President Donald Trump ended an immigrant program that protects them from deportation if they have been illegally bought into the United States. Implementation of the annulled Obama-era program is expected in March and Congress has been given six months to make a decision on the fate of around 800,000 people, Reuters reports.

After the benefactors of the Obama-era program or the so-called Dreamers, faced uncertainty, unions, civil liberty advocates, mayors, governors, and even former President Barack Obama all slammed Donald Trump’s move.

The action was announced not by Trump but by Jeff Sessions, his attorney general, who called the Deferred Action for Childhood Arrivals (DACA) program an unconstitutional overreach by Obama.
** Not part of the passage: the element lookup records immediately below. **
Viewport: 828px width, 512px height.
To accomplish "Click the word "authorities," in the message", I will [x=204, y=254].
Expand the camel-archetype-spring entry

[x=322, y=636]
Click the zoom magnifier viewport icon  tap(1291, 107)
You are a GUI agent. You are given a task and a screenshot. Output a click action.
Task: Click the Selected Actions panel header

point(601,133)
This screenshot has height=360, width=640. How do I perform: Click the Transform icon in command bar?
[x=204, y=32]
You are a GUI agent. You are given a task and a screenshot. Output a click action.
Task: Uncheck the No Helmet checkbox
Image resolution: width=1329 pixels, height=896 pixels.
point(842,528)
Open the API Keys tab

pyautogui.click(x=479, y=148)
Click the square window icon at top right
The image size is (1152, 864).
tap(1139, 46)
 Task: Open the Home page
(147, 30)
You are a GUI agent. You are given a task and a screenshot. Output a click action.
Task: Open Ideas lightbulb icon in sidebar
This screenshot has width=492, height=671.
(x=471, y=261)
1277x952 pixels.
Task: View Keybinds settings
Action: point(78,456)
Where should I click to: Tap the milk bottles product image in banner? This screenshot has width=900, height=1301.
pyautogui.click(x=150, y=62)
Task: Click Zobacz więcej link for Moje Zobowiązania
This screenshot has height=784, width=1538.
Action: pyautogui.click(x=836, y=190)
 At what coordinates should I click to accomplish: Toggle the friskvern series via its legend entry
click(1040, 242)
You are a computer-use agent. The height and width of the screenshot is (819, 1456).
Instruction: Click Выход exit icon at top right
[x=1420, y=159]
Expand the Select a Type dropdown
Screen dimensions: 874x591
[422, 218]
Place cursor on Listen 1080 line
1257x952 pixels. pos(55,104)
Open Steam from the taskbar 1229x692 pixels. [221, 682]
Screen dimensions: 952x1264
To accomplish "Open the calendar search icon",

There will be an “orderly, lawful wind-down,” Sessions said.

Later, the president said in a statement that “I do not favor punishing children, most of whom are now adults, for the actions of their parents. But we must also recognize that we are (a) nation of opportunity because we are a nation of laws.”

He slammed the Obama-era program as an “amnesty-first approach” toward illegal immigrants and urged his nationalist “America First” message, noting that in spite of concerns voiced by his critics about the fate of the Dreamers, “Above all else, we must remember that young Americans have dreams too.”

In a Tweet on Tuesday evening President Trump said that lawmakers now had six months to “legalize DACA” and that if they did not, he would “revisit this issue!”

Obama responded by releasing his own statement calling the president’s move a political decision, defending DACA’s legality and urging Congress to protect Dreamers.

“This is about young people who grew up in America – kids who study in our schools, young adults who are starting careers, patriots who pledge allegiance to our flag. These Dreamers are Americans in their hearts, in their minds, in every single way but one: on paper,” Obama said.

The Trump administration said nobody covered by the program, which provided work permits in addition to deportation protection and primarily benefits Hispanics, would be affected before March 5. Most people covered by DACA are in their 20s.

Trump shifted responsibility to a Congress controlled by his fellow Republicans and said it was now up to lawmakers to pass immigration legislation that could address the fate of those protected by DACA who would be in danger of deportation.